Required work: Number each line of the listing below, from the line containing "You are a computer-use" through its final line, as a list with blank lines dropped. Leave the pictures out of your list.
%%
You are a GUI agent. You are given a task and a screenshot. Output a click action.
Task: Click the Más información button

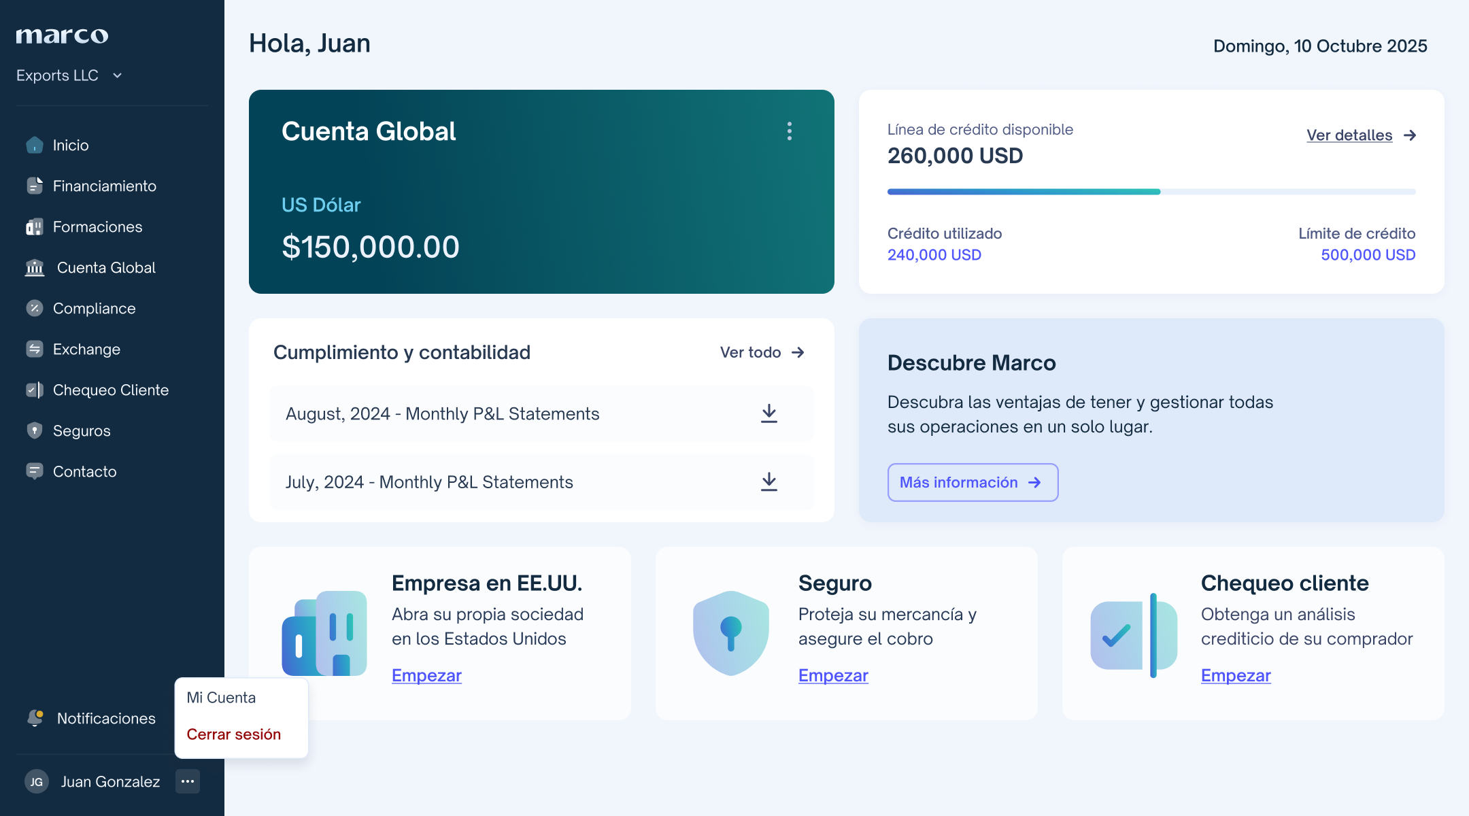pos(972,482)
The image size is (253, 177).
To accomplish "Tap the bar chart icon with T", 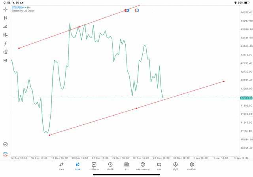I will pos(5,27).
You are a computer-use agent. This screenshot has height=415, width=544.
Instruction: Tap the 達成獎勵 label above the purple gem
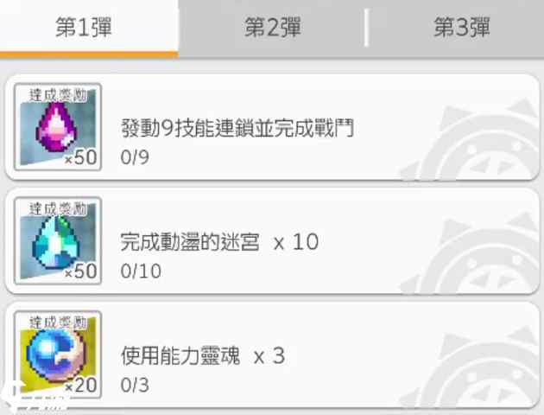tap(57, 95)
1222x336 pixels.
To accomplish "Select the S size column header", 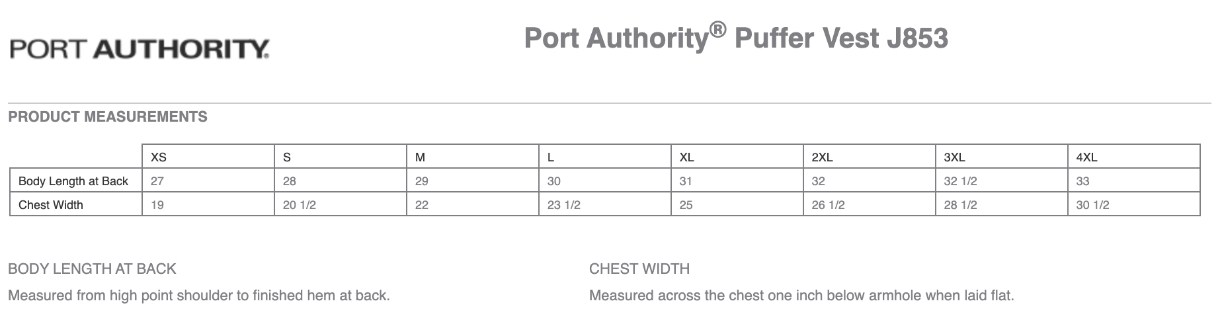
%%
Correct answer:
1. You are a computer-use agent. This screenshot has height=415, width=544.
2. Instruction: Tap the 達成獎勵 label above the purple gem
3. tap(57, 95)
4. 1222x336 pixels.
5. To accomplish "Select the S size column header", 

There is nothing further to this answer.